Perfusion of the brain is done by two paralleled pathways, the carotid, and vertebral arteries. The anterior cerebrum receives its flow from the carotid arteries, and the vertebral arteries supply the posterior cerebrum, cerebellum, midbrain, thalami, and brainstem. The carotid arteries supply approximately 80% of blood flow to our brain, and the vertebral arteries handle the other 20%. If we compare that to our incidence of posterior circulation strokes, it makes sense that they would account for 20-25% of all ischemic strokes as they receive a similar percentage of the brain's flow. When determining what is considered anterior and posterior, the most popular definition is carotids supply anterior and vertebral arteries supply posterior.
Now picture your classic stroke patient as captured by one of our prehospital scales. Facial droop, unilateral arm and leg weakness, and slurred speech are likely symptoms. These functions all occur in the anterior portion of the brain, pictured below. Areas in blue here
represent our speech and gross motor functions. Seated just behind that in red are our sensation and language comprehension. We fail to capture symptoms that manifest from a CVA in any of the areas not highlighted. As much as 50% of the brain's function is not accounted for in our prehospital measurements of stroke.
In the case of posterior infarcts or bleeds, symptoms such as dizziness, vision changes, dysarthria (rather than aphasia), balance and gait disturbances, and swallowing problems are common. To capture these symptoms, hospitals transitioned from FAST (Face, Arms, Speech & Time) to BEFAST, incorporating balance and eyes to the assessment. The BEFAST remains the only rapid stroke assessment I am aware of that includes symptomatology suggestive of a posterior circulation vascular compromise.

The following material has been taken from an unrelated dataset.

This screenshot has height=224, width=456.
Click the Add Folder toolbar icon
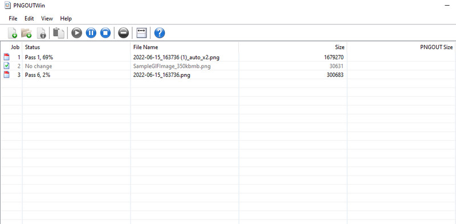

If anyone out there is aware of others, let me know!
Stroke diagnosis in the prehospital environment relies exclusively on astute symptom recognition. Though mobile cat scan technology is on the rise, it is far from prudent in most systems worldwide. So how can prehospital improve their recognition of nearly 25% of all strokes? Learn the symptoms and consider posterior circulation infarct in the differential. After today, three patient categories that we see almost daily should raise a new set of red flags. The New England Medical Center has a registry of posterior circulation CVAs, and they report that of patients diagnosed with these strokes, the most common vague differential symptoms were dizziness (47%), headache (28%), and nausea or vomiting (27%). I don't know how many of you work in an emergency department, but I never worked a shift where at least one of these symptoms was reported by patients.
It is unreasonable and costly to work up every one of these symptoms for a stroke every time, so there needs to be a bit of discipline when applying this information. Use it to aid in priming on the way to your next call and consider other signs, symptoms, and stories that may warrant a deeper look into an otherwise simple complaint. The system I learned in the stroke center I worked for was called "The Five Ds," consisting of dizziness PLUS dystaxia, dysarthria, dysphagia, or diplopia. When the latter are reported in the presence of dizziness, the sensitivity for posterior circulation strokes climbs dramatically.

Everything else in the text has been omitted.